ABSTRACT In the last few years, new primary immunodeficiencies and genetic defects have been described. Recently, immunoglobulin products with improved compositions and for subcutaneous use have become available in Brazil. In order to guide physicians on the use of human immunoglobulin to treat primary immunodeficiencies, based on a narrative literature review and their professional experience, the members of the Primary Immunodeficiency Group of the Brazilian Society of Allergy and Immunology prepared an updated document of the 1st Brazilian Consensus, published in 2010. The document presents new knowledge about the indications and efficacy of immunoglobulin therapy in primary immunodeficiencies, relevant production-related aspects, mode of use (routes of administration, pharmacokinetics, doses and intervals), adverse events (major, prevention, treatment and reporting), patient monitoring, presentations available and how to have access to this therapeutic resource in Brazil.

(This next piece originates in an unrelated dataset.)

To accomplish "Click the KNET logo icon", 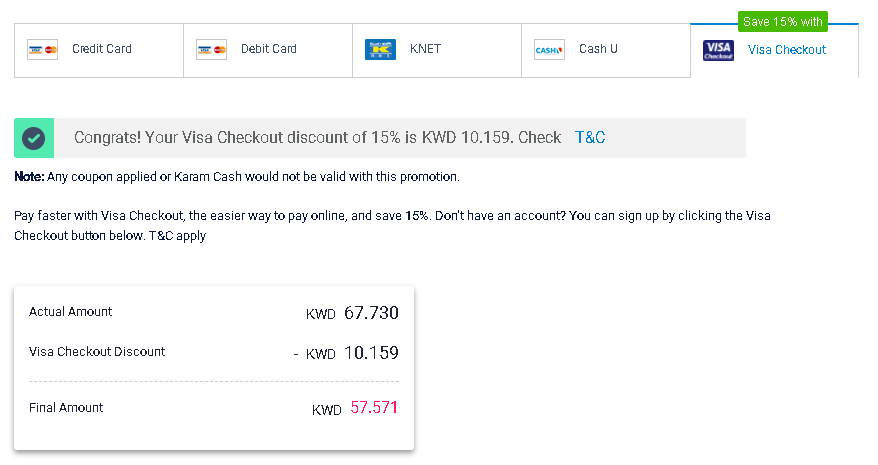I will click(380, 49).
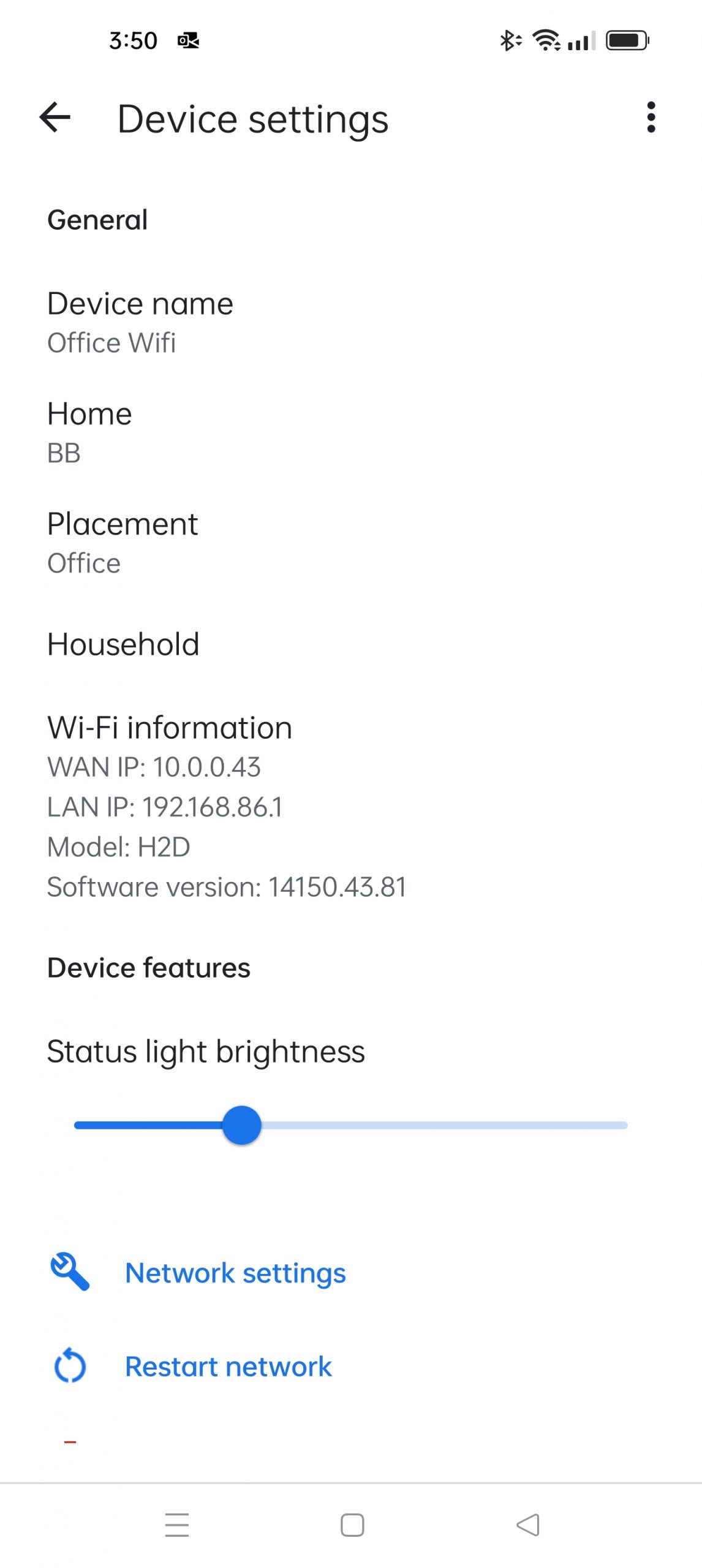This screenshot has width=702, height=1568.
Task: Tap the Android home navigation icon
Action: click(x=352, y=1524)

RESUMO Nos últimos anos, novas imunodeficiências primárias e defeitos genéticos têm sido descritos. Recentemente, produtos de imunoglobulina, com aprimoramento em sua composição e para uso por via subcutânea, tornaram-se disponíveis em nosso meio. Com o objetivo de orientar o médico no uso da imunoglobulina humana para o tratamento das imunodeficiências primárias, os membros do Grupo de Assessoria em Imunodeficiências da Associação Brasileira de Alergia e Imunologia produziram um documento que teve por base uma revisão narrativa da literatura e sua experiência profissional, atualizando o I Consenso Brasileiro publicado em 2010. Apresentam-se novos conhecimentos sobre indicações e eficácia do tratamento com imunoglobulina nas imunodeficiências primárias, aspectos relevantes sobre a produção, forma de utilização (vias de administração, farmacocinética, doses e intervalos), efeitos adversos (principais efeitos, prevenção, tratamento e notificação), monitorização do paciente, apresentações disponíveis e forma de obtenção deste recurso terapêutico em nosso meio.